Il 5 maggio del 1971 un ragazzo di ventidue anni, iscritto alla facoltà di matematica all’Università degli Studi di Palermo, sta seguendo le sue lezioni. Il 5 maggio del 1971 a Palermo, Pietro Scaglione, Procuratore Capo della Repubblica, dopo essersi recato a visitare la tomba della moglie Concetta Abate, viene ucciso con una raffica di proiettili insieme al suo autista e agente di custodia, Antonio Lorusso.
Il ragazzo di ventidue anni è Marcello Scaglione, ora volontario di Libera Genova presso il Presidio dedicato alla memoria di suo zio, Pietro Scaglione.
Marcello racconta che quando suo zio fu ucciso si pose delle domande
Su quali casi stesse lavorando. Perché proprio lui, in un momento in cui la mafia non aveva ancora attaccato apertamente lo Stato, in cui la parola mafia non era ancora utilizzata pubblicamente e si aveva ancora timore di pronunciarla a voce alta.
Fu logico pensare che fosse stata la mafia ad agire nei suoi confronti perché le sue indagini più recenti vertevano su grandi scomparse, come quella dei giornalisti Mario Francese e Mauro de Mauro, che diressero le ricerche nei giri corleonesi di Cosa Nostra.
Pietro Scaglione fu colui che per primo pensò che la mafia potesse essersi introdotta all’interno dello Stato.
Fu guidato anche da importanti inchieste come quella riguardante Salvo Lima e Vito Ciancimino, storici politici siciliani e amici degli ambienti mafiosi, che avevano fatto sì che l’evento passato alla storia come il “Sacco di Palermo” avvenisse senza destare troppi sospetti.
Grazie alle sue meticolose indagini, due mesi prima di essere ucciso, Scaglione era riuscito a ottenere persino una promozione a Procuratore Generale con destinazione Lecce; forse proprio perché nell’ambiente della magistratura si presupponeva che il suo lavoro nell’antimafia così al dettaglio avrebbe potuto provocargli brutte reazioni da parte della malavita, oppure per allontanarlo da Palermo il prima possibile.
Scaglione non ebbe il tempo di accettare l’incarico, come ben sappiamo.
Casi senza giustizia
Dal punto di vista giuridico, il caso di Pietro Scaglione è uno di quelli che fa parte dell’altissima percentuale che Don Ciotti – fondatore dell’associazione Libera Contro le Mafie – chiama “senza giustizia”, perché non c’è mai stato un processo: il metodo con il quale si conducevano le indagini in quegli anni non ha portato a trovare prove attendibili sul luogo né dichiarazioni di possibili testimoni.
Trent’anni dopo, negli anni Novanta, il processo si sarebbe dovuto svolgere a Genova.
Ben sette giudici si passarono di mano in mano i documenti del processo, ma non trovarono elementi provanti a carico dei potenziali esecutori del delitto: le prove raccolte non erano sufficienti per istruire un processo.
Ma abbiamo aperto questo articolo chiedendoci cosa c’entrasse il magistrato Scaglione con Genova: per ora poco e niente.
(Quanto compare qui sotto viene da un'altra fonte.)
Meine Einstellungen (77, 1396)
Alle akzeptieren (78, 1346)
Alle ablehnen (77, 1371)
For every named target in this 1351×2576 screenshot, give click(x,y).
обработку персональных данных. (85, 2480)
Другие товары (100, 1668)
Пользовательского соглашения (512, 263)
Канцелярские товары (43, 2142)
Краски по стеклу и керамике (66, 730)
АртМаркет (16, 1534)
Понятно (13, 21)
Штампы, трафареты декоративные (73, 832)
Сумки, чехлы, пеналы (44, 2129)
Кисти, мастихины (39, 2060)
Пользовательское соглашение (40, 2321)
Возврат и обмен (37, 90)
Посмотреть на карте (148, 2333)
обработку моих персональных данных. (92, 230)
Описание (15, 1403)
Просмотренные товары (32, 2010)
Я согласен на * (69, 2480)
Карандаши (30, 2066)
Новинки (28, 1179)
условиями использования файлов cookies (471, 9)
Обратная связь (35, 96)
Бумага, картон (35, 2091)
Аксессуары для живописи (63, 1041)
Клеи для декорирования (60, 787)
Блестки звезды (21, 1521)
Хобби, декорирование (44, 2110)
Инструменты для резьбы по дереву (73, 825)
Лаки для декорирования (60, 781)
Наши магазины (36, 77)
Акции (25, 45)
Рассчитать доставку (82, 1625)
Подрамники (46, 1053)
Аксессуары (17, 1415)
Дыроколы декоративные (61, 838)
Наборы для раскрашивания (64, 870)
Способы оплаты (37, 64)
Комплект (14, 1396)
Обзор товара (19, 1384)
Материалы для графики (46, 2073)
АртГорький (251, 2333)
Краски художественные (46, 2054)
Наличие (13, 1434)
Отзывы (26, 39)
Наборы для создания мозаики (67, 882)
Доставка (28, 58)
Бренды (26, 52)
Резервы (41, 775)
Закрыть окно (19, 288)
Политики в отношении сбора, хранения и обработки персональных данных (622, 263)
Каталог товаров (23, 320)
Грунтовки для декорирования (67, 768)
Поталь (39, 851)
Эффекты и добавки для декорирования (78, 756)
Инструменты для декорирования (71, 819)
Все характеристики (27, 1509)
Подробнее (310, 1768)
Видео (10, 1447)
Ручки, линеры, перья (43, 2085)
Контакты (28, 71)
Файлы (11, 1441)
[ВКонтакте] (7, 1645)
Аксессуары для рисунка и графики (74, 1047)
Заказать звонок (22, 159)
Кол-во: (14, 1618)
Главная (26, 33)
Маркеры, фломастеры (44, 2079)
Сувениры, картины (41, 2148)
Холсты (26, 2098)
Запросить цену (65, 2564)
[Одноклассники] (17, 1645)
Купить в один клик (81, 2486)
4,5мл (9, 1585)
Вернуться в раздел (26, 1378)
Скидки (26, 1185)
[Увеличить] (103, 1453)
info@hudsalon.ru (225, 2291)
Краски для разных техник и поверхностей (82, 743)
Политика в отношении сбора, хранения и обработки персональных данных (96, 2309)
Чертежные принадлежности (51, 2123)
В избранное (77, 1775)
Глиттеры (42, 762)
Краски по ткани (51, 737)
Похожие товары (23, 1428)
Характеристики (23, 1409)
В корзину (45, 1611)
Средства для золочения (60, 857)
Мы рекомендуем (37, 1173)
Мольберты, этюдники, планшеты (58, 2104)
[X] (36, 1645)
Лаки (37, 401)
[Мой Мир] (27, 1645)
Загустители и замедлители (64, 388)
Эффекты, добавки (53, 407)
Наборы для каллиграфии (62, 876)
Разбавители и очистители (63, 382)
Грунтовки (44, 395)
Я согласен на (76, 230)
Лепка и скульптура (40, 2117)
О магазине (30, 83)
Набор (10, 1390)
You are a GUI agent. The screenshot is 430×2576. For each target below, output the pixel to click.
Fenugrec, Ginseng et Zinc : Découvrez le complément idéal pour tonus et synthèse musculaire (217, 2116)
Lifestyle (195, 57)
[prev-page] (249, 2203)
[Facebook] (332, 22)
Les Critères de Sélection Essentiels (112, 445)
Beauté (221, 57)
La storia di Scaglione e di Genova si interseca profondamente il 21 marzo 2013, a bordo di un treno diretto a Firenze: quel giorno Marcello Scaglione, nipote di Pietro, stava andando alla Giornata della Memoria e dell’Impegno in ricordo delle vittime innocenti di tutte mafie. Sul treno incontrò fortuitamente le volontarie del Presidio Francesca Morvillo di Libera Genova, che lo convinsero a tesserarsi per la loro associazione.
A Firenze si trovò davanti a una platea di 150 mila persone, la stragrande maggioranza giovani, che avevano una gran voglia di ricordare e onorare tutte le persone che avevano perso la vita nella ricerca di un’Italia migliore. Marcello Scaglione si trovava assieme ad altri 600 familiari di vittime di mafia che conoscevano perfettamente il suo stesso dolore. Questo evento fu per lui segnante.
Osservando tutti quei ragazzi in silenzio durante la lettura dei nomi, Marcello Scaglione sentì nascere in lui una nuova forza, una nuova volontà di mettersi al servizio per raccontare la sua storia e quella di suo zio.
Oggi sono dieci anni che Marcello Scaglione lavora sul territorio ligure per raccontare alle ragazze e ai ragazzi delle scuole la sua storia, le sue memorie e i suoi ricordi dello zio, spiegando ai più piccoli che cosa sia e che cosa faccia la mafia. Marcello Scaglione ha deciso di vivere ogni giorno con spirito di missione per continuare a educare alla legalità, mantenendo viva la speranza che chi uccise Pietro Scaglione quel lontano 5 maggio 1971 possa essere arrestato.